The Chesapeake Bay's most prolific crab season in years means more bushels of the Maryland natives at area restaurants this year.
Business owners in Maryland hope a banner year for blue crabs will boost business. For 55 years, Anthony Piera's family has been serving up Maryland-style crabs at Mike's Crab House in Riva, Md. But many of those crabs don't actually come from Maryland.
"We get crabs from Louisiana and Texas," Piera says. "And then when Maryland kicks in, we try to get a percentage from Maryland too."
Years of over-harvesting have made it difficult to rely on Maryland's blue crab stock," Piera says. It's too bad, he adds, because "Maryland crabs are the best tasting crabs. It's just a sweeter product."

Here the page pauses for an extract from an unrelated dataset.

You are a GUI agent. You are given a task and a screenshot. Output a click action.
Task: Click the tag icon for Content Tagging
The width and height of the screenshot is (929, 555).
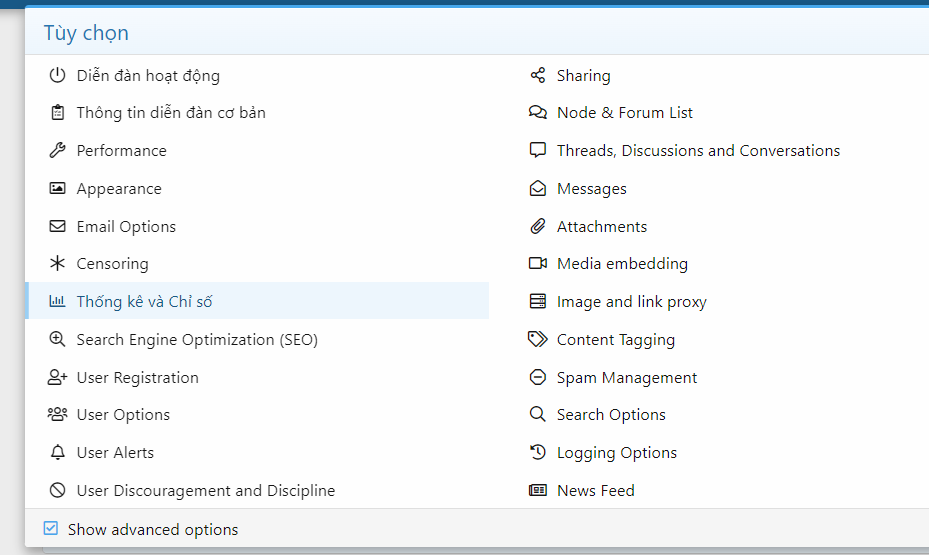pos(538,340)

But he's optimistic. In a survey conducted last winter, researchers found nearly two-thirds more blue crabs in the Chesapeake Bay than in the year before. Juvenile crabs reached a record high, and while the number of adult females fell, it stayed at what's considered a safe threshold.
Environmental conditions helped increase this year's stock, says Bill Goldsborough of the Chesapeake Bay Foundation.
"Last year we had favorable currents," Goldsborough says. "And I expect that Hurricane Irene and Tropical Storm Lee had something to do with that."
The abundance is an indication that the harvest limits imposed by the state are paying off, according to Maryland Gov. Martin O'Malley (D).
"Our conservation measures are working," O'Malley said at a press conference to announce the results of the crab survey Thursday. "We have reached our goal of a healthy abundance of blue crabs."
Piera says he's pleased to see the state taking steps to preserve the crab stock.
"It seems like they're really trying to make it a healthier bay," he says. Because a healthy bay means better business, and more Maryland blue crabs on customers' plates.